Re: OT: YAEPT: English low vowels (was briefly: Re: Y/N variants (< OT: English a...
|From:||Paul Roser <pkroser@...>|
|Date:||Tuesday, December 18, 2007, 0:06|
On Sun, 16 Dec 2007 19:56:58 -0600, Eric Christopherson <rakko@...>
>On Dec 15, 2007, at 1:34 PM, Paul Roser wrote:
>> On Fri, 14 Dec 2007 14:22:52 -0500, ROGER MILLS <rfmilly@...>
>>> (These special symols had a heavy dot on on the end of the upper
>>> curve of
>>> [a] and reversed-c.)
>> Those symbols sound like two of the additions included in Gordon
>> Peterson & June Shoup's proposed physiological- and auditory-based
>> phonetics, published in the 1966 Journal of Speech and Hearing.
>> It's actually quite well thought out, though some of their ideas have
>> been superceded by recent phonetic research (such as the work of
>> Esling, Edmondson & Harris on states of the glottis, voice quality &
>> pharyngeal-laryngeal articulation). Peterson & Shoup's phonetic chart
>> incorporated vowels and consonants into one chart, with
>> pharyngeals and glottals below vowels.
>By "below vowels", do you mean they were classed as vowels in the chart?

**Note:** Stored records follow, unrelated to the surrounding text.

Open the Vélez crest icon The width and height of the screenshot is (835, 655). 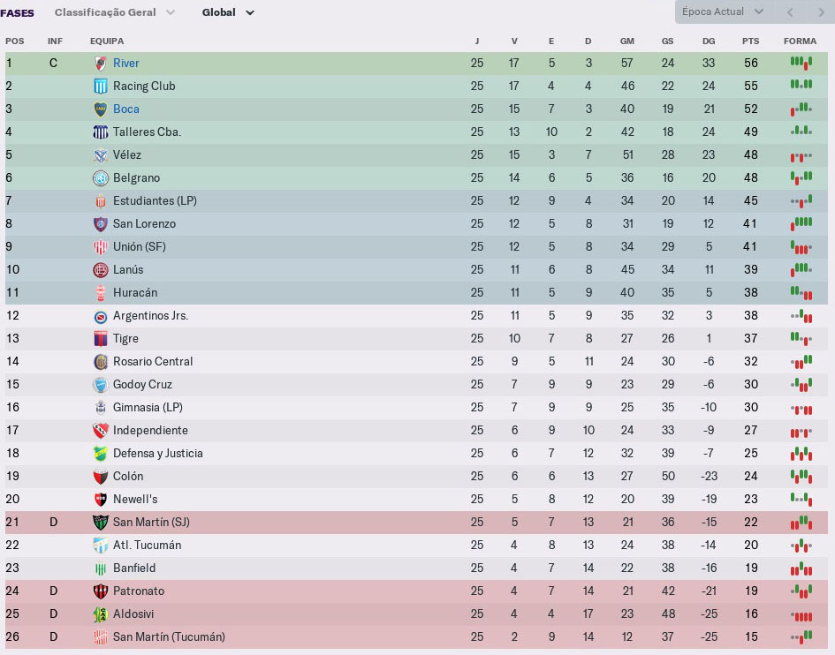tap(100, 154)
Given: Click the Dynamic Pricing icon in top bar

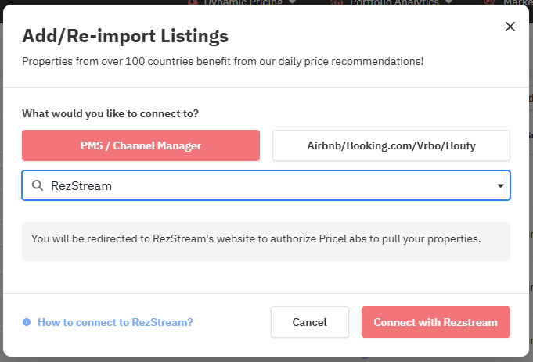Looking at the screenshot, I should (x=193, y=2).
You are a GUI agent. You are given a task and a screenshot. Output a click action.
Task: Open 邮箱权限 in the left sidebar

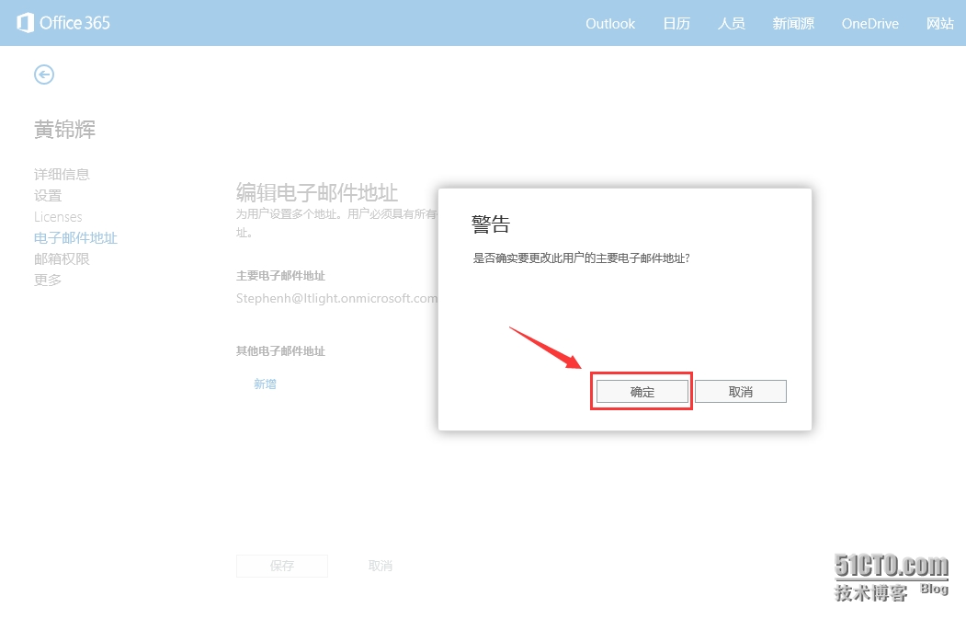(x=62, y=259)
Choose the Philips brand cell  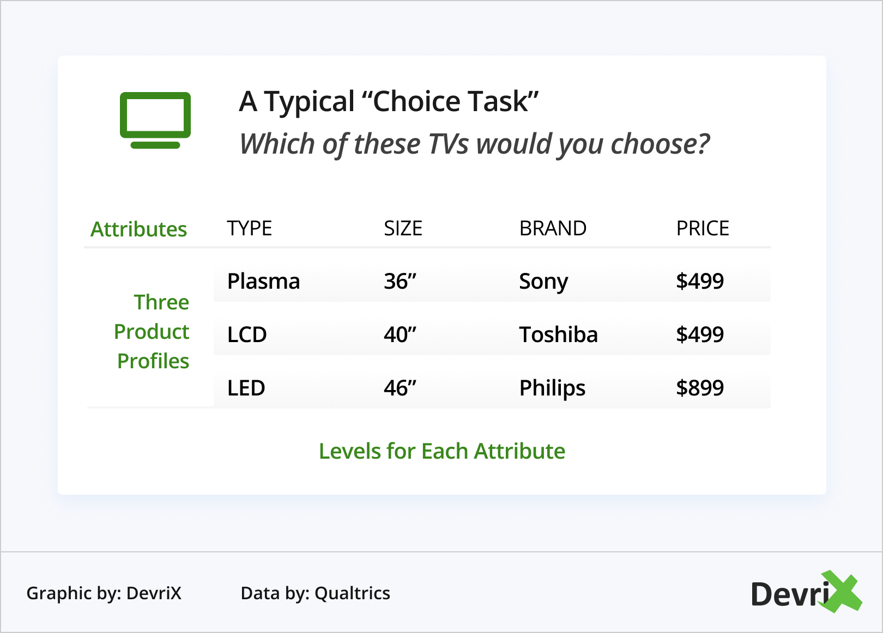pyautogui.click(x=552, y=388)
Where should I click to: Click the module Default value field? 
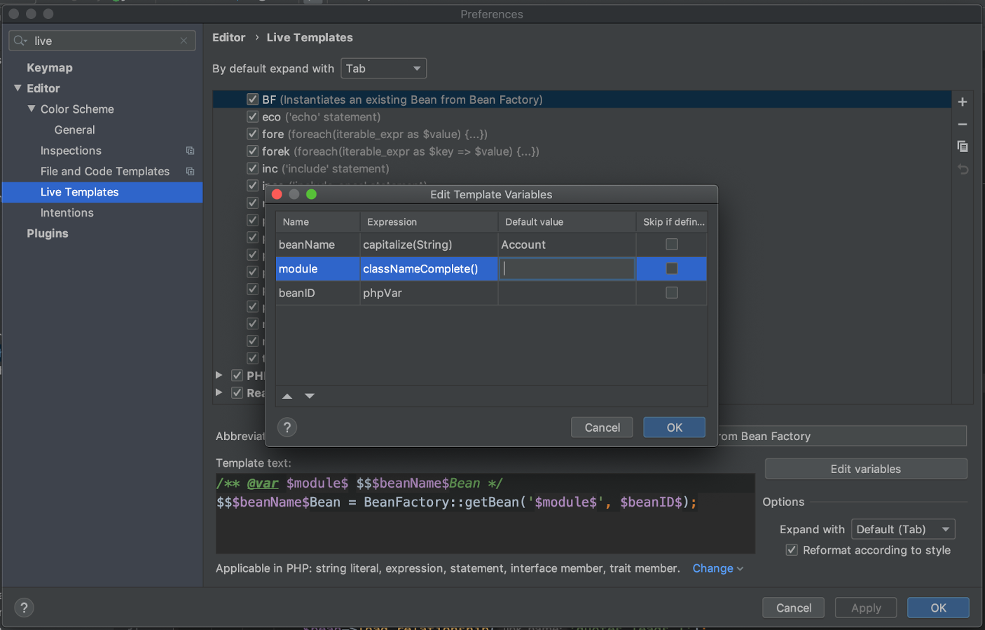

No, the vowels were in a sort of triangular arrangement underneath the oral
consonants, extending from post-alveolar (called Palatal-1) to post-velar
(called Velar-2) with a great many additional boxes inserted into the
palatal region to account for the vowels (Palatal-1 thru Palatal-5, plus
Palatovelar covering the front and central vowels, Velar-1 & Velar-2
covering the back vowels). Left of Velar-2 is Uvular which covers the true
uvulars, plus those consonants made in the pharyngeal and laryngeal/glottal
zone(s), so the consonant section of the chart takes a sort of right angle
bend with some blank space where the vowels occur.
There are actually three parameters indicated on the chart:
1) Horizontal place of articulation: (bilabial, unilabial, linguadental,
alveolar, palatal-1/5, palatovelar, velar-1/2, uvular
2) Vertical place of articulation: closed (including nasal, stop, flap &
trill), very close (sibilant & fricative), close (sonorant), high-1/3,
mid-1/2, low-1/3 (vowels), pharyngeal, glottal
3) Manner of articulation: nasal, stop, flap, trill, sibilant, fricative,
sonorant, vowel (stop, flap & fricative make right turns to include
articulations in the pharyngeal & glottal region, though now I think trill
would also have to be included, and some revision would be needed to account
for epiglottal and the other mechanisms that have recently been described).